> **Required action 1**
In the Python scraping code, which three columns does the DataFrame created in get_archives_info have?
> **Required action 2**
Edit the Python scraping code from "return None" up to and including "pd.DataFrame(columns = ['title','year','link'])", changing "df" to "archives_df".
> **Required action 3**
Continue the Python scraping code from where it stops.

In [1]:
import requests
from bs4 import BeautifulSoup
import bs4
import pandas as pd
import re
import datetime
from tqdm import tqdm

In [2]:
def requests_and_check(url):
    response = requests.get(url)
    if not response.status_code == 200:
        print("YES")
    try:
        results_page = BeautifulSoup(response.content,'lxml')
        return results_page
    except:
        print("ERROR")
        return None

def get_archives_info(url = 'https://www.annecy.org/about/archives'):
    results_page = requests_and_check(url)

    df = pd.DataFrame(columns = ['title','year','link'])
    if results_page is None:
        return df
    
    for block in results_page.find_all('div',class_= 'clearfix'):
        year_list = block.find_all('li')
        for year in year_list:
            new_row = {}
            new_row['link'] = year.find('a').get('href').strip()

Dataset entries
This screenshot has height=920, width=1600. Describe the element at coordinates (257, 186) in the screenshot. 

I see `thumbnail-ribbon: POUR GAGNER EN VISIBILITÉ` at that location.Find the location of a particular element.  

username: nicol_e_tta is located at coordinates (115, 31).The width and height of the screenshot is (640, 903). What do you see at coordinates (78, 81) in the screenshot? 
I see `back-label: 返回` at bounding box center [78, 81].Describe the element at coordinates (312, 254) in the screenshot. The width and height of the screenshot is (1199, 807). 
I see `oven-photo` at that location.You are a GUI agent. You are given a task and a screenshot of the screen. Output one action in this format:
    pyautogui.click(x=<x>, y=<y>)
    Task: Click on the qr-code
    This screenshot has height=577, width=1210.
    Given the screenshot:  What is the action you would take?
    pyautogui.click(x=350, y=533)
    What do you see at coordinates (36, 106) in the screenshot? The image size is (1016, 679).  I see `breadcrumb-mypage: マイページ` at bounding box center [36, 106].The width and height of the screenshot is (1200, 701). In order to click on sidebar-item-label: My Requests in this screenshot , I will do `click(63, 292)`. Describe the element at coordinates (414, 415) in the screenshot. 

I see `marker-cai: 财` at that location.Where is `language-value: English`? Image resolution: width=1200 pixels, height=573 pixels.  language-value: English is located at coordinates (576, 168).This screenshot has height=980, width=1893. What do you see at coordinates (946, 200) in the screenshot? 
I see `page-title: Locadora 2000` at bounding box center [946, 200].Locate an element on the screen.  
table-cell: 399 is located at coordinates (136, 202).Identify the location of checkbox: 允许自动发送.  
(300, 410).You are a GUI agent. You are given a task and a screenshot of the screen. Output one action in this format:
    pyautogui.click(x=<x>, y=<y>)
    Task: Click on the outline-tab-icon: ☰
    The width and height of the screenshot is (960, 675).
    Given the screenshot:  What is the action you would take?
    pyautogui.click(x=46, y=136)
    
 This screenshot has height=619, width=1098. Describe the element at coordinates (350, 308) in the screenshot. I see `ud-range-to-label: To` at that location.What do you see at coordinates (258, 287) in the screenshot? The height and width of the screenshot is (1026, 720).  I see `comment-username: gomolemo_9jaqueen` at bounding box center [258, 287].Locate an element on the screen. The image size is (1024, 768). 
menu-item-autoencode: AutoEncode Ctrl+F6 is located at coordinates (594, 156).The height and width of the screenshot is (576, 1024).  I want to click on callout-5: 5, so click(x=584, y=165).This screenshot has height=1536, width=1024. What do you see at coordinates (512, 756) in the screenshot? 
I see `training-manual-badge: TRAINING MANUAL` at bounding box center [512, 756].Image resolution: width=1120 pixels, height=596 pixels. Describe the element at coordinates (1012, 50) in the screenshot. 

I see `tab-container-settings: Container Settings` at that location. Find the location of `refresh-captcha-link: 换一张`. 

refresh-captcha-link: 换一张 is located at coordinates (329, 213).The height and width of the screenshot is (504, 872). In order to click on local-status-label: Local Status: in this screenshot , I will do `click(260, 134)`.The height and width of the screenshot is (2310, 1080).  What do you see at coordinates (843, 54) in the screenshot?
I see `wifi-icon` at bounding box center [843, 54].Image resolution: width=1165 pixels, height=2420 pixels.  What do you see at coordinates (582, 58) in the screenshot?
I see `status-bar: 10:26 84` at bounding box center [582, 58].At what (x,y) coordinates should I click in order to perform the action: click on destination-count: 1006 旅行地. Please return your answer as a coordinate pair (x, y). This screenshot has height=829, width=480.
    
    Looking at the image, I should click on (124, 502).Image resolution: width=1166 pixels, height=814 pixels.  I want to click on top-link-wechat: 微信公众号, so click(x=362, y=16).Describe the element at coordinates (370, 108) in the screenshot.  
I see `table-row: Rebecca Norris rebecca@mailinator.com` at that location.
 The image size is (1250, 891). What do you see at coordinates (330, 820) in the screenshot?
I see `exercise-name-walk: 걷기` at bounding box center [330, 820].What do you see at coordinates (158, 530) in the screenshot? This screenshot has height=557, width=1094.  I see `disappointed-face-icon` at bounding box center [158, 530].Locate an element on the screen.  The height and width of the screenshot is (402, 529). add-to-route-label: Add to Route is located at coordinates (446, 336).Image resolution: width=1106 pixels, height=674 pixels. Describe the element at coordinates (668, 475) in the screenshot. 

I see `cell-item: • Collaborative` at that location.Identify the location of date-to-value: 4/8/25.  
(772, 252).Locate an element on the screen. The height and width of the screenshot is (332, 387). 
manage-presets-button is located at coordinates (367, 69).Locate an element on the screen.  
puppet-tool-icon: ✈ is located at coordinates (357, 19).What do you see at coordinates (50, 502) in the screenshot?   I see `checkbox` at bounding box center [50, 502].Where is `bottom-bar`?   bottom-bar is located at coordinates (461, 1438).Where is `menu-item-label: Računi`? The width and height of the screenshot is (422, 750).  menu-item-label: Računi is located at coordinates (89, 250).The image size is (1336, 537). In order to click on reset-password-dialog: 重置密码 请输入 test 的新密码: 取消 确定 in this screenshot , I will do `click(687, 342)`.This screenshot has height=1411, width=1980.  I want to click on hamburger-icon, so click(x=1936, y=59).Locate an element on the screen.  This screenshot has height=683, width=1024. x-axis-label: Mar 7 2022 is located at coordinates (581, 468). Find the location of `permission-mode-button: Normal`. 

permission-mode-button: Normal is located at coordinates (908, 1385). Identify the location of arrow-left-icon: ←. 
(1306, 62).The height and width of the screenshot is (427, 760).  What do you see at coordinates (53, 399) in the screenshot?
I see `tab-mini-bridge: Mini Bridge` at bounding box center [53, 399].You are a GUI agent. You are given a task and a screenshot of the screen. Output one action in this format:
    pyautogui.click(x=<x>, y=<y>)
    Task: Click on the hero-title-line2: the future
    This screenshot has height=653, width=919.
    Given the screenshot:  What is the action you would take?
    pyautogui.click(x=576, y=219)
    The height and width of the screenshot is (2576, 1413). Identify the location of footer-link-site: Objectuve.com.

> **Answer space 1**
The columns are title, year, and link.

> **Answer space 2**
return None

def get_archives_info(url = 'https://www.annecy.org/about/archives'):
    results_page = requests_and_check(url)

    archives_df = pd.DataFrame(columns = ['title','year','link'])

> **Answer space 3**
            title_string = year.find('a').get('title')
            new_row['title'] = re.split(r"\s(?=[0-9])", title_string,maxsplit=1)[0].strip()
            new_row['year'] = re.split(r"\s(?=[0-9])", title_string,maxsplit=1)[1].strip()
            df = df.append(new_row,ignore_index=True)
    return df
get_archives_info()

Unnamed: 0,title,year,link
0,Check out the archives,2021,https://www.annecy.org/about/archives/2021
1,Check out the archives,2020,https://www.annecy.org/about/archives/2020
2,Check out the archives,2019,https://www.annecy.org/about/archives/2019
3,Check out the archives,2018,https://www.annecy.org/about/archives/2018
4,Check out the archives,2017,https://www.annecy.org/about/archives/2017
...,...,...,...
93,Official selection,1967,https://www.annecy.org/about/archives/1967/off...
94,Official selection,1965,https://www.annecy.org/about/archives/1965/off...
95,Official selection,1963,https://www.annecy.org/about/archives/1963/off...
96,Official selection,1962,https://www.annecy.org/about/archives/1962/off...


In [3]:
def get_official_selection_df_year(
    year_url = 'https://www.annecy.org/about/archives/2021/official-selection',\
    year = '2021'):
    title = 'Official selection'
    results_page = requests_and_check(year_url)
    df = pd.DataFrame(columns = ['title','year','selection','link'])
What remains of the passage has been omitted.